Beyond these representations of containment, though, lie the more expansive spaces of seascape and horizon. The remarkable stillness often found in O’Reilly’s work is understood differently in the context of these impenetrable vistas; in ‘Six Landscapes’ from The Sea Cabinet (2006) we are drawn towards the edges of experience and perception, to spaces that mediate between different elements – earth, water, air – and thus expose the fundamental instability of all life forms: “It is land for the grasshopper/and lark, then suddenly air/and the sea’s sharp glance” (‘Bempton Cliffs’).


In the midst of this concern with the physical world there is continued attention to language and thought, often signalled through sustained engagement with perception itself. Ovum takes generative matter, the very means by which humans are perpetuated, and traces a journey in language that reflects the complex interplay of word and substance: 

Unless you seal the gap it’s left, they fall
out, those other o-words, like bubbles
streaming through a soapy blow-hole: 
from oblation and obloquy to oxlip and ozone...


The process of signification – the way in which words and objects may be emptied of meaning, or accumulate new connotations – is raised here, picking up a longstanding concern with the particularity of naming and describing in this body of work. 

It is for this reason that visual representation becomes particularly central to O’Reilly’s poetic method: as well as being minutely observant of the natural world, she is also an absorbed reader of poetry, history and lexicography. This incorporation of textual and material detail from the past emphasises the close connections between intellectual and experiential modes, and attends to the overlapping patterns of nature and culture, increasingly prominent in her work.

▶ Material
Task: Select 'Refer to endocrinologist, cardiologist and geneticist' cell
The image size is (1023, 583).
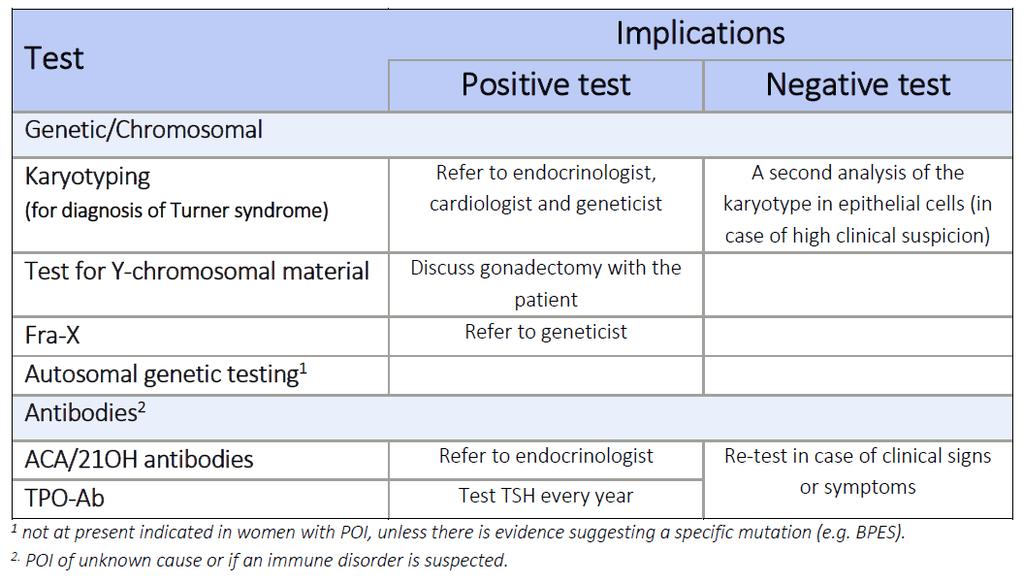Action: [546, 205]
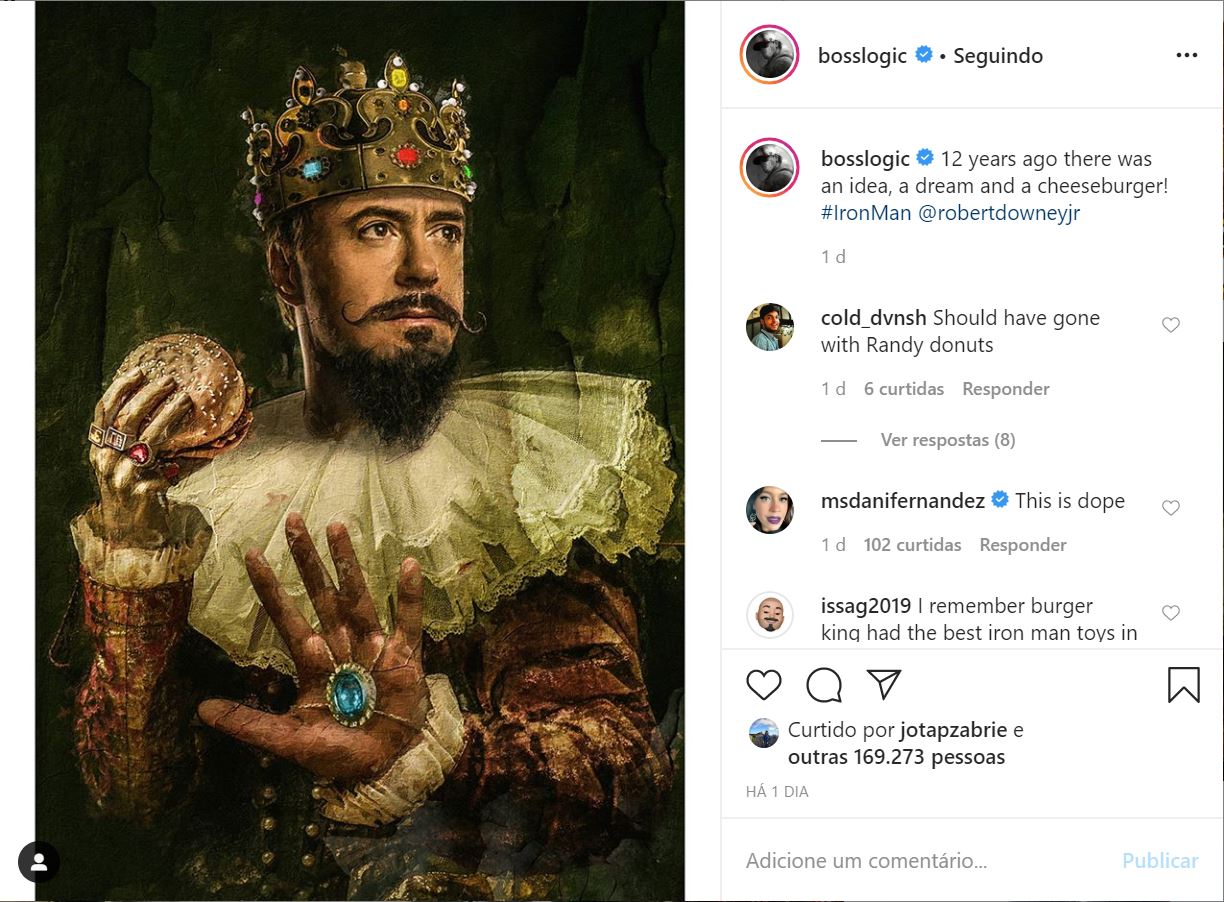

▶ Set of tasks
[1] Please copy the passage on O'Reilly's poetry from "Unless you seal" to "body of work.", substituting "pearls" for "bubbles".
[2] Does the passage on O'Reilly's poetry support each statement? Answer yes or no for each and quote the deciding words. (a) The Sea Cabinet dates from 2006. (b) Ovum takes the sea as its subject. (c) O'Reilly is described as a reader of lexicography.

▶ Solved tasks
[1]
Unless you seal the gap it’s left, they fall
out, those other o-words, like pearls
streaming through a soapy blow-hole: 
from oblation and obloquy to oxlip and ozone...


The process of signification – the way in which words and objects may be emptied of meaning, or accumulate new connotations – is raised here, picking up a longstanding concern with the particularity of naming and describing in this body of work.

[2]
(a) Yes: "The Sea Cabinet (2006)"
(b) No: "Ovum takes generative matter, the very means by which humans are perpetuated"
(c) Yes: "she is also an absorbed reader of poetry, history and lexicography"